Apr 4th, 2018 | By | Category: 2017-2018, Lifestyles

By Madelyn Jones
Lifestyles Editor

For people who love being whisked away into fantastical, fictional worlds, there are few things better than getting lost in a book or film. However, if story-based indie video games are not in your escapism queue, maybe they should be. There are many inexpensive and accessible games out there that are ready to let their emotional, complex and riveting plots unfurl, if you give them a chance.

Video games can sometimes be intimidating to people who do not have a history with them, however, there are games that are strong in story and low in their skill requirement, “Night in the Woods” is a perfect example. This game is mostly dialogue and choice based, your actions influence the outcome. Therefore, all you need is curiosity to be good at this game. The unique art style and mystery of the plot keeps the player enticed. You can do the bare minimum and still get an interesting story, but you will be rewarded with interesting details and fun secrets if you look further than necessary.
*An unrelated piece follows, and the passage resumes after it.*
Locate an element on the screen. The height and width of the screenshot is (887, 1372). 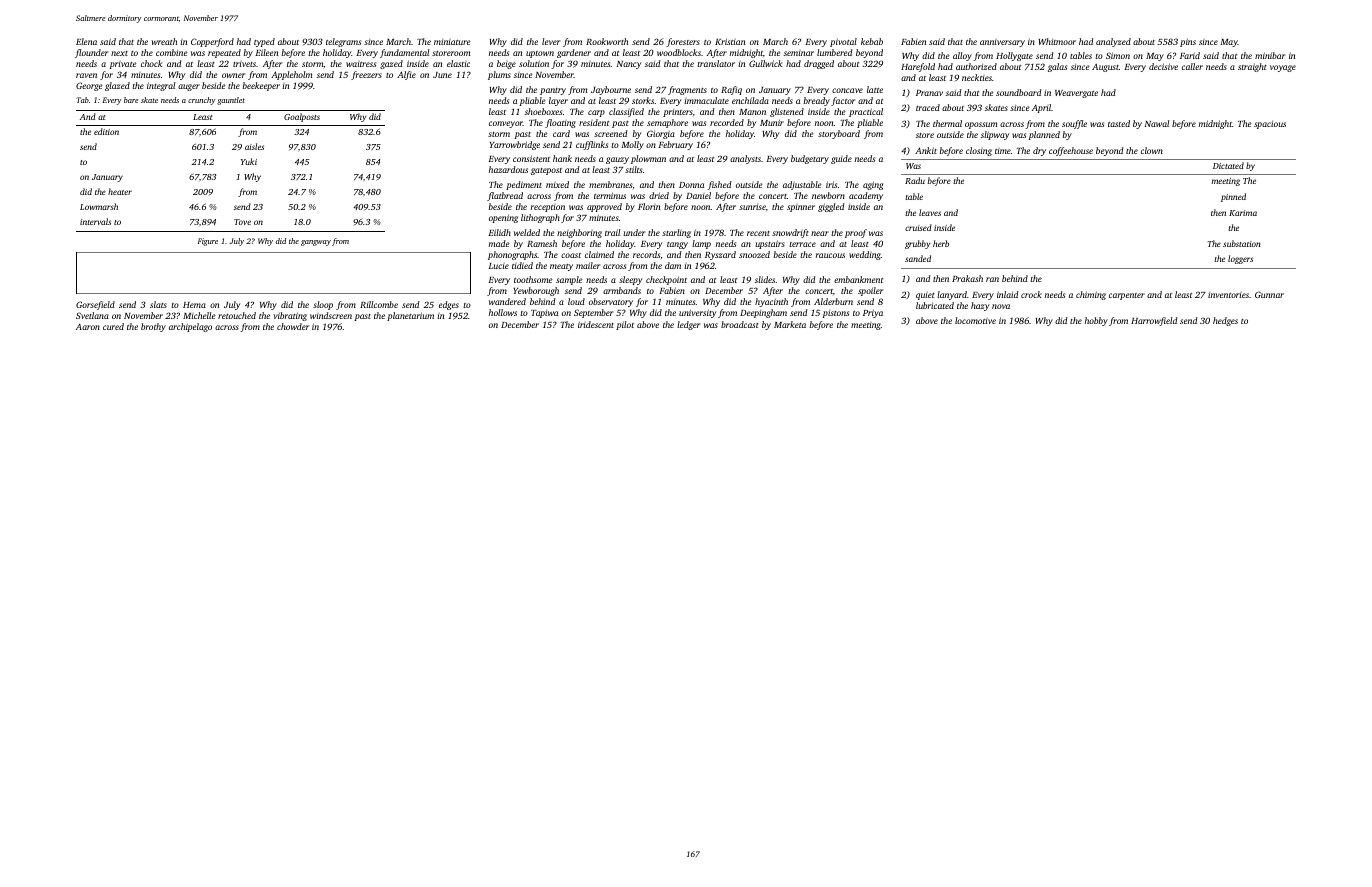
Marketa is located at coordinates (790, 324).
If you are ready for more of a challenge, give one of Supergiant’s games a try: “Transistor,” “Bastion” or “Pyre.” Each game has an intricate and complex art style, that when paired with the expertly composed, music has moved me to tears. “Transistor” and “Bastion” are both combat based, the latter being more typical and fast-paced, while the former introduces a unique style.

“Transistor’s” combat is a mix of real time dodging and paused deliberation. When you attack, you pause the enemies and get to plan out your attack, making it accessible to those who are not used to fast-paced, high stress battle. While these games are more skill based, the games ease you in, getting you comfortable with the controls before it gets difficult. For experienced players, there are many in-game ways to make it more of a challenge.

Many of these games include comments on hard-hitting topics. Supergiant’s games always challenge you to make important and hard decisions, while having inherently political plots. “Undertale” is a two-bit game that at its surface level is charming, and at its foundation makes a strong point to holding people accountable and choosing the moral option over the easy. You get punished and rewarded for your actions. If you have any choice in the matter, you do not want any part of this game spoiled, it is such a special and unique experience to come to with little knowledge of what is about to appear.

All of these games are $20 or less, and with the exception of the Supergiant games, can run on most laptops. All of the games are also designed to be played multiple times. “Undertale” has four endings, the Supergiant games can be made more challenging and you can figure out how the story plays out if you choose the opposite possibilities in “Night in the Woods.” No matter which of these games you are playing, you will realize something you missed with another play through.

It could be argued that these games are the most immersive fictional experiences. There is something poignantly emotional about making decisions that directly affect the plot, and often times there are multiple endings that are decided based of off how you decide to play the game. It’s easy to forget the world around you and be sucked into these diverse worlds.

All of the games mentioned have stuck in my mind since I finished playing them. For “Undertale,” I watched hours of theory videos after completing the endings that I wanted. I have had multiple conversations with friends about the meaning of “Night in the Woods” and why we made our choices.